A pandemia de coronavírus pode reduzir drasticamente as populações de chimpanzés, gorilas, bonobos e orangotangos, alertam cientistas do The Great Ape Health Consortium, organização científica internacional voltada para a saúde dos grandes símios. Em carta publicada na revista científica Nature na última terça-feira (24), os cientistas urgem para que medidas preventivas drásticas sejam tomadas para salvaguardar a saúde destes animais. A carta é assinada por 26 pesquisadores de instituições de todo o mundo.
A preocupação baseia-se no fato de que os grandes símios, que compartilham cerca de 98 do DNA humano, são suscetíveis a pegar doenças respiratórias das pessoas. Sabe-se que mesmo patógenos que produziram sintomas leves em humanos foram letais para grandes símios no passado.
O fato de o Covid-19 ser fatal para alguns humanos leva os especialistas a temer que isso possa ser devastador para os grandes macacos. Ainda não foram relatados casos de contaminação do Covid-19 em grandes símios, portanto, o verdadeiro impacto é desconhecido. Mas os especialistas alertam que muitos grandes macacos já correm risco de extinção devido à destruição de seus habitats e à caça dessas espécie nos países em que elas ocorrem.
Como medida de prevenção, os pesquisadores sugerem o fechamento de parques nacionais, reservas e zoológicos. Parques nacionais no Congo e Ruanda já fecharam para turistas e pesquisadores, mas a decisão não é fácil. Sem a presença humana, aumenta o risco de que esses animais sejam caçados.
“Na situação atual, recomendamos que o turismo [para avistamento] de grandes macacos seja suspenso e a pesquisa de campo reduzida, sujeita a avaliações de risco para maximizar os resultados de conservação (por exemplo, a caça furtiva pode aumentar com menos pessoas nas proximidades). Tais esforços devem incluir formas de compensar a perda de ganhos com o turismo, tomando o cuidado de não interferir no trabalho para salvar vidas humanas”, dizem os especialistas na carta.

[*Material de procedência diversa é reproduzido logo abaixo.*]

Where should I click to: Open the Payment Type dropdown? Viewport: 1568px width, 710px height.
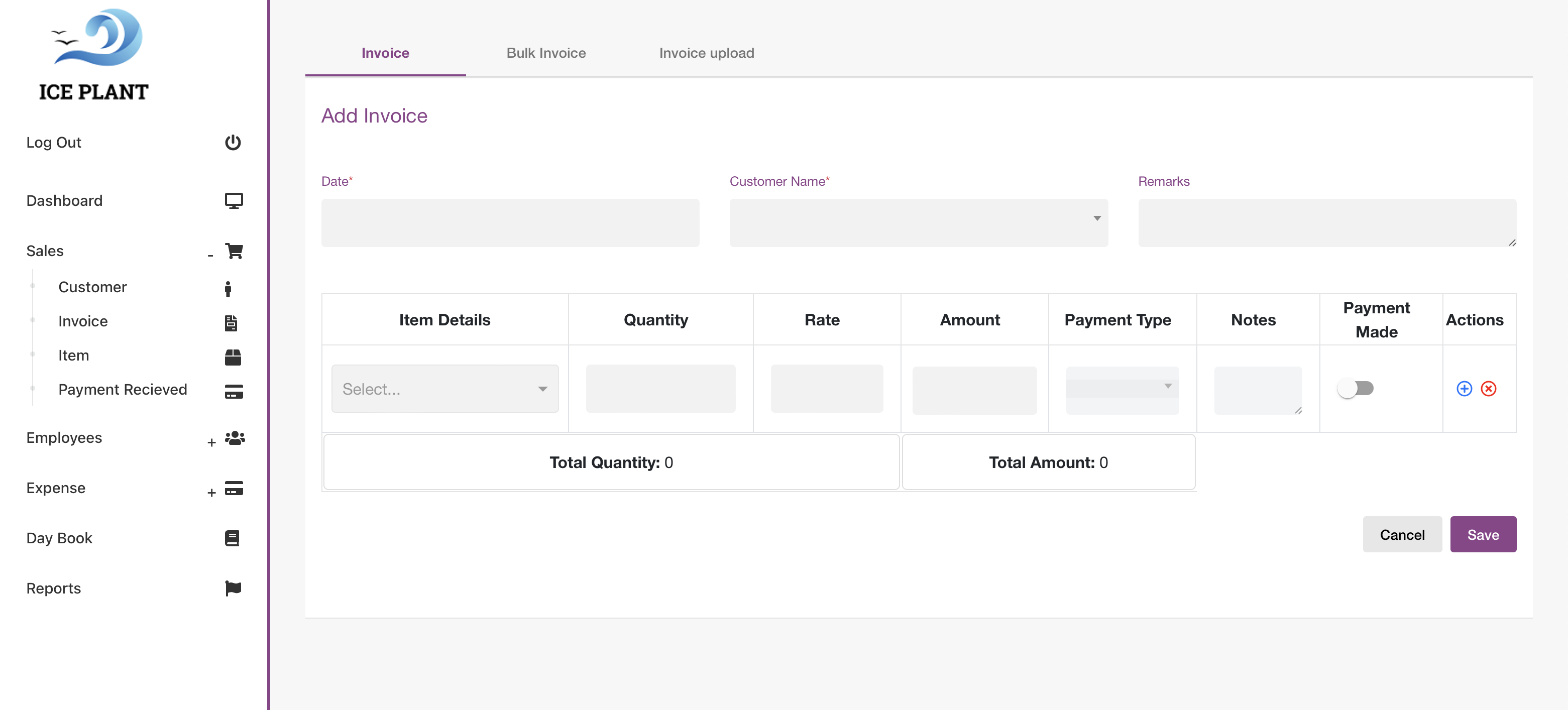pyautogui.click(x=1122, y=388)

“As pessoas mais jovens, que podem estar menos suscetíveis ao risco de doenças graves do Covid-19, são as que têm mais chances de caminhar pelos parques nacionais da África e da Ásia para ver grandes macacos em estado selvagem”, disse Thomas Gillespie, pesquisador da Emory University & Rollins School of Public – Atlanta/EUA e um dos líderes do artigo publicado na Nature. “Seria extremamente difícil monitorar se eles estavam infectados com o Covid-19, pois podem não ter sintomas óbvios”.
Pesquisa publicada em 2008 revelou a primeira evidência direta de transmissão de vírus de humanos para macacos selvagens. Desde então, vírus respiratórios humanos comuns causam surtos letais em grandes macacos selvagens que se acostumaram com as pessoas. Em 2016, cientistas relataram a transmissão de um coronavírus humano a chimpanzés selvagens no Parque Nacional Taï, na Costa do Marfim.

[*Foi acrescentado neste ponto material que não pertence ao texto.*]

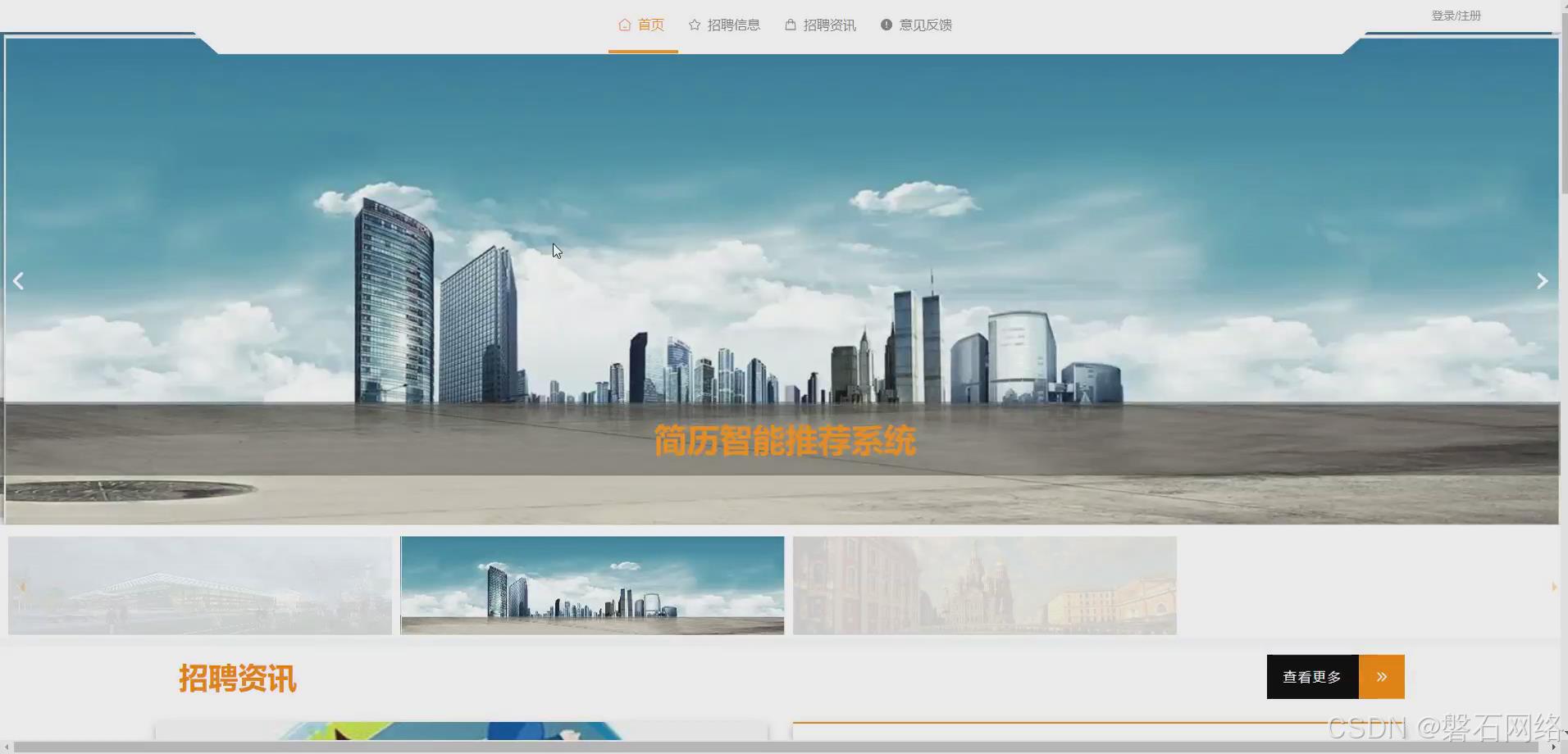Click the left arrow on the main carousel

click(19, 280)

Em 2017, Thomas Gillespie foi coautor de um relatório que mostra que 60% das mais de 500 espécies de primatas no mundo estão ameaçadas de extinção, enquanto 75% têm populações em declínio.
O número de gorilas-das-montanhas sobreviventes tem aumentado, com cerca de 1.000 indivíduos vivendo agora na República Democrática do Congo e Uganda, e a espécie foi transferida de criticamente ameaçada para ameaçada. É o único grande macaco que se acredita estar aumentando em número. Mas estes ganhos recentes podem ser rapidamente revertidos se o Covid-19 for introduzido nessas populações, por isso a proteção é fundamental neste momento crítico, defendem os especialistas.
As últimas orientações da União Internacional para a Conservação da Natureza (IUCN) dizem que a distância normalmente mantida entre as pessoas e os grandes símios deve aumentar de 7 para 10 m. Também diz que ninguém que esteja doente ou que tenha tido contato com alguém doente nos últimos 14 dias deve ter permissão para visitar grandes símios.
“Como especialistas em conservação e saúde desses animais, instamos governos, profissionais de conservação, pesquisadores, profissionais de turismo e agências de financiamento a reduzir o risco de introduzir o vírus nesses macacos ameaçados”, dizem os especialistas. “Esperamos o melhor, mas devemos nos preparar para o pior e considerar criticamente o impacto de nossas atividades nessas espécies ameaçadas”.